Je remercie les témoins d'être avec nous ce matin.
J'ai des questions relativement précises qui vont dans le même sens que celles de M. Hardie. J'aimerais voir ce qui pourrait être modifié dans cette loi pour tenter de l'améliorer, si tant est que ce soit possible.
Monsieur Morrison, vous avez parlé de cette relation qui m'apparaît nettement importante entre la construction d'ouvrages potentiels et les études environnementales. Sous l'ancien gouvernement, et je dirai simplement cela, tant la Loi sur la protection de la navigation que les lois environnementales ont été édulcorées.
Dans le cas d'un projet relatif à ouvrage majeur, par exemple le pipeline Énergie Est, qui traverse un nombre incalculable de rivières qui ne sont pas protégées, vos membres sentent-ils qu'on passe à côté de l'évaluation environnementale fondamentale?

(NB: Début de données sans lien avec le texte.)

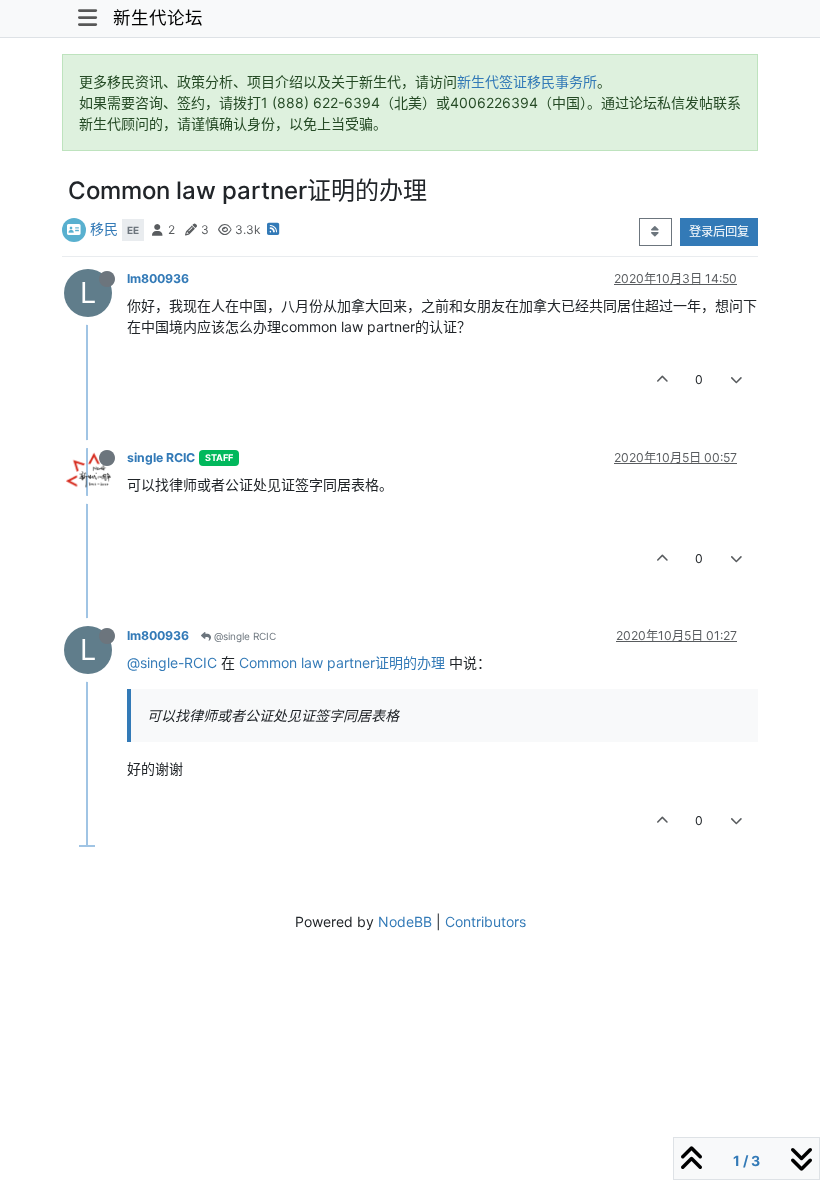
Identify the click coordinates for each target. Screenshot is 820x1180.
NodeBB (405, 921)
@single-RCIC (172, 662)
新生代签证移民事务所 (527, 81)
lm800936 (158, 278)
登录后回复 (719, 231)
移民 (104, 228)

À votre avis, serait-il davantage pertinent que ce type d'études revienne au ministère des Transports, ou l'étude qu'en fait l'Office national de l'énergie vous satisfait-elle?
Ma prochaine question s'adresse à M. Farrant.
Lors de votre présentation, vous avez parlé de la difficulté, pour les citoyens, de recourir aux tribunaux en vue de faire entendre leur voix au sujet de projets qui touchent une rivière ou un lac qu'ils apprécient particulièrement.
D'abord, est-ce que certains de vos concitoyens ont eu recours à ce processus? Si tel est le cas, j'aimerais que vous m'en parliez un peu. Sinon, j'aimerais savoir si les citoyens abandonnent un droit dont ils disent ne pas pouvoir se prévaloir parce qu'en réalité, le processus est trop compliqué et trop onéreux.
Ne serait-il pas préférable de revenir au processus d'acceptabilité des plaintes, à Transports Canada, plutôt que de passer par la voie judiciaire?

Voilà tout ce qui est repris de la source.